Subjective evaluations showed that in the presence of an optical illusion, people feel as if they are “moving” or “feeling on a cloud.” The fact that the data obtained from the visual and vestibular systems contradict each other support why people have felt this way. An analysis between subjects depending on their subjective evaluations were not conducted because of the low number of participants that reported feeling dizziness among other sensations. A further study with more focus on the reason of why participants did or did not feel dizzy etc. and its comparison is therefore suggested.
We still do not know how the afferent and efferent vestibular system works, especially the integration of different sensations in vestibular nuclei, cerebellum as well as the sensory reweighting mechanism. It would not be wrong to speculate that the effect of efferent system to the otolith organs and VOR to be different from each other. Meaning lateral and anterior canals’ gain increase might be due to the superior vestibular canal while there is no effect for this pathway to the otolith organs. However, when evaluating the results of the vHIT, while there was no significant difference in the posterior canals, there was increase in gains.
Lateral and anterior canals are stimulated by the superior vestibular nerve, while the posterior canal is stimulated by the inferior vestibular nerve. cVEMP, while stimulated primarily by the inferior vestibular nerve, is also stimulated partially by the superior vestibular nerve. The results made us think that aside from the sensory reweighting mechanism, the vestibular nerve may be playing a part in the discrepancies between the test and/or differences of gains regarding the semicircular canals. To get a better picture of the system and understand it better ocular VEMP test could have been conducted.

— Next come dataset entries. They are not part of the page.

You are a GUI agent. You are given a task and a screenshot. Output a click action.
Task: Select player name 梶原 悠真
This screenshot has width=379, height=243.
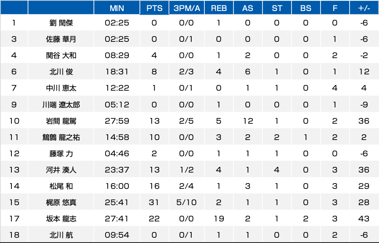point(61,203)
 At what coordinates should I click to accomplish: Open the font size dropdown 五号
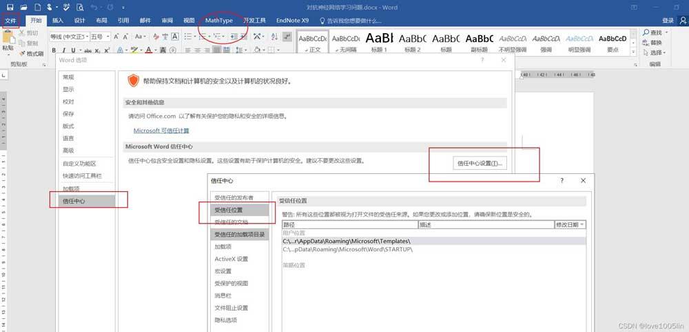click(107, 37)
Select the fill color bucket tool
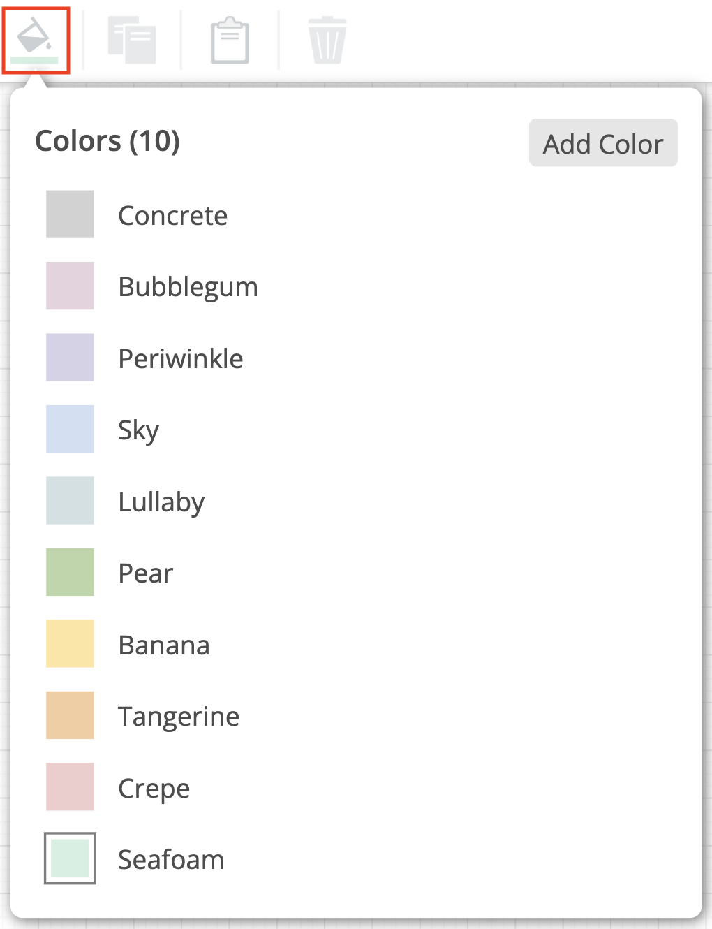This screenshot has height=929, width=712. click(35, 38)
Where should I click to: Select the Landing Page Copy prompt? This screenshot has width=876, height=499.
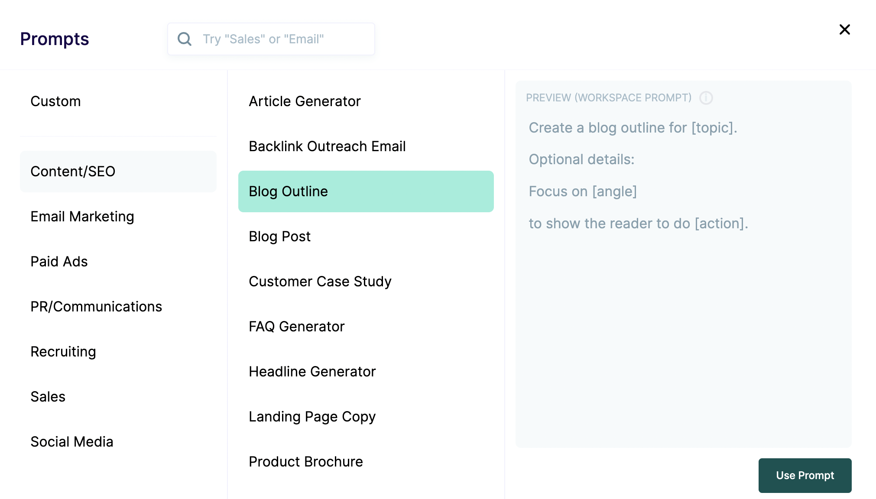click(312, 417)
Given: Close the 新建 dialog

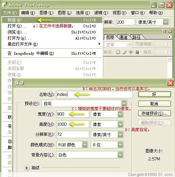Looking at the screenshot, I should pyautogui.click(x=170, y=83).

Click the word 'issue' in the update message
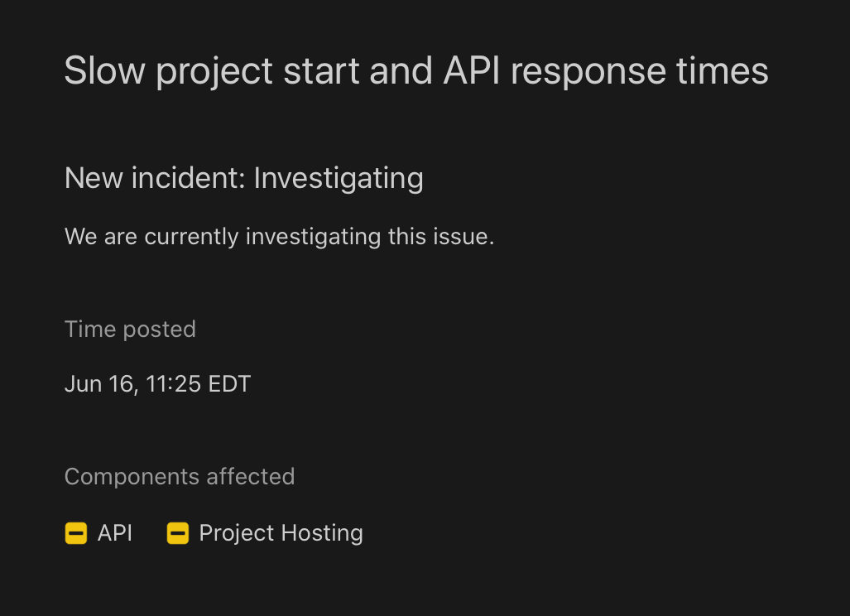click(x=461, y=237)
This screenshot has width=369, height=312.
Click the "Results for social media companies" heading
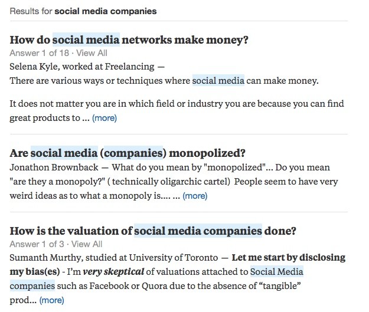[x=83, y=11]
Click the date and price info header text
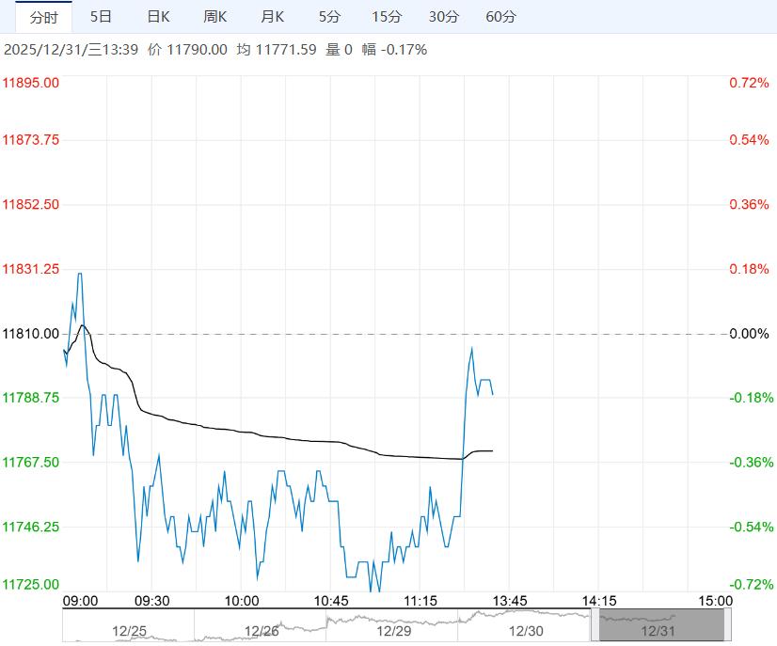 [x=215, y=50]
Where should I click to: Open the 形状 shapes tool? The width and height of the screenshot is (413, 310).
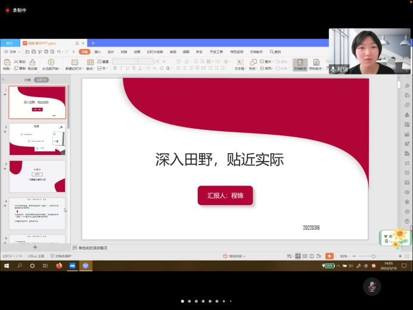[253, 62]
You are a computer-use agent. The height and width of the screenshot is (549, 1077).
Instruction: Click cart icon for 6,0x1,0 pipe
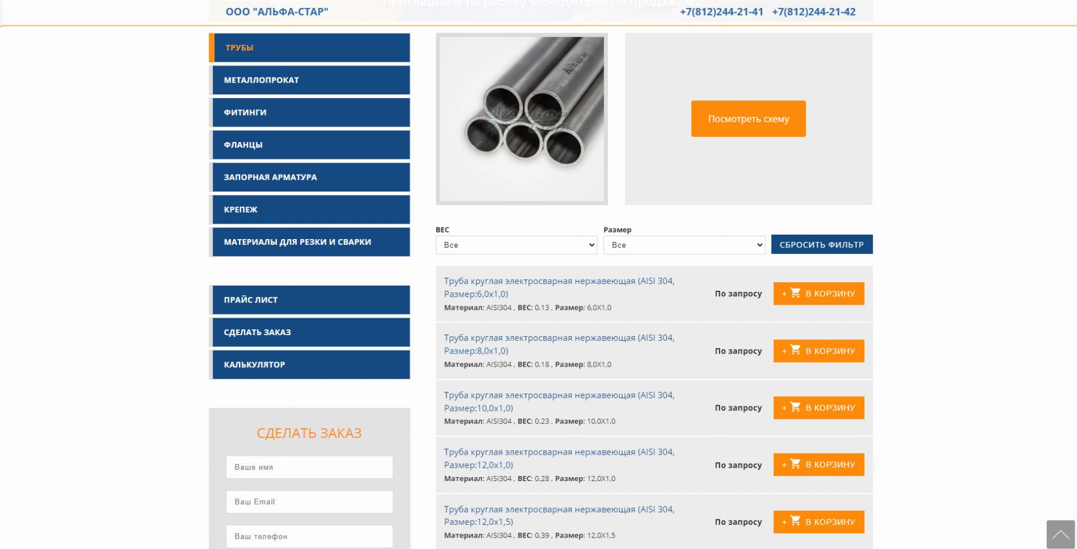tap(795, 293)
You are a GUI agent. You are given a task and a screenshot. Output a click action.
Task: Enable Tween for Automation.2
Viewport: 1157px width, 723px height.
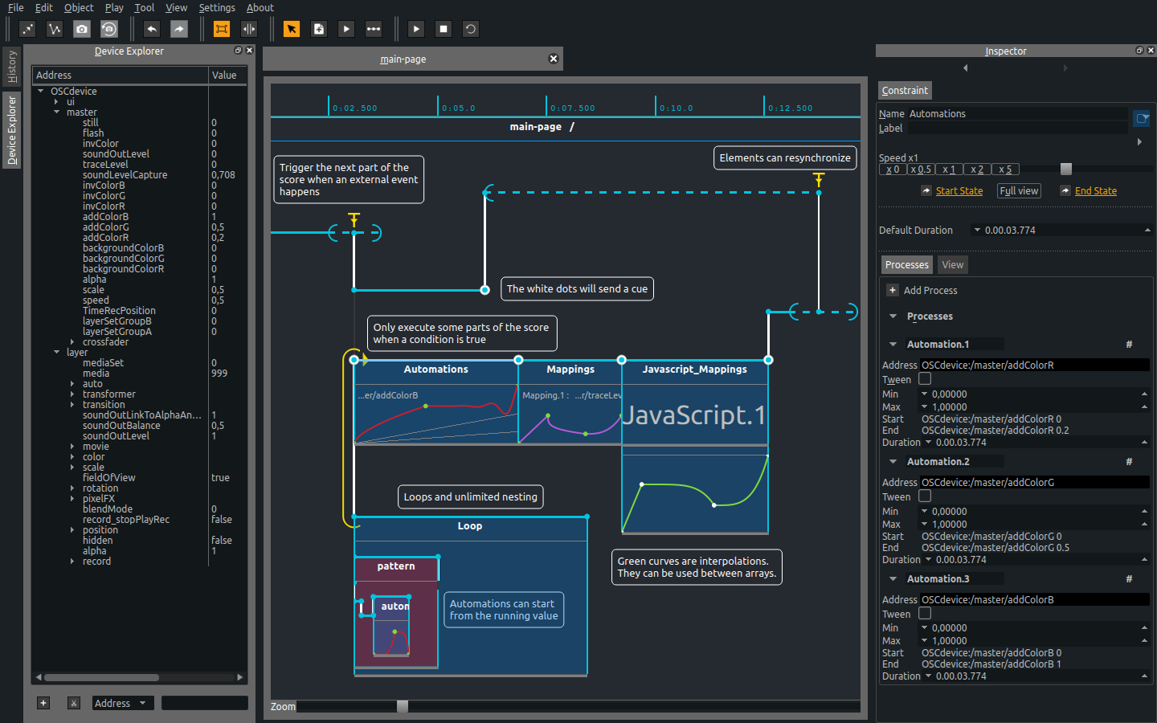point(924,496)
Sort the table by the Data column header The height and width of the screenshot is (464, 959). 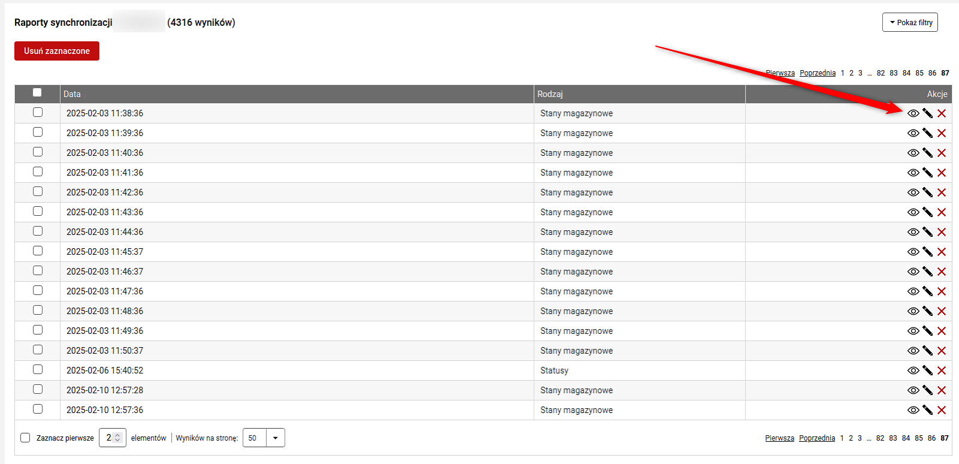72,94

The results obtained in our study support the increase of reliability of the vestibular stimuli by suppressing the visual system. These findings suggest that the visual and vestibular systems are in constant interaction in order to maintain balance. Although the mechanisms of these two systems, especially at the cortical and efferent levels, are unknown; our study shows that these two systems work together in a constant state of interaction.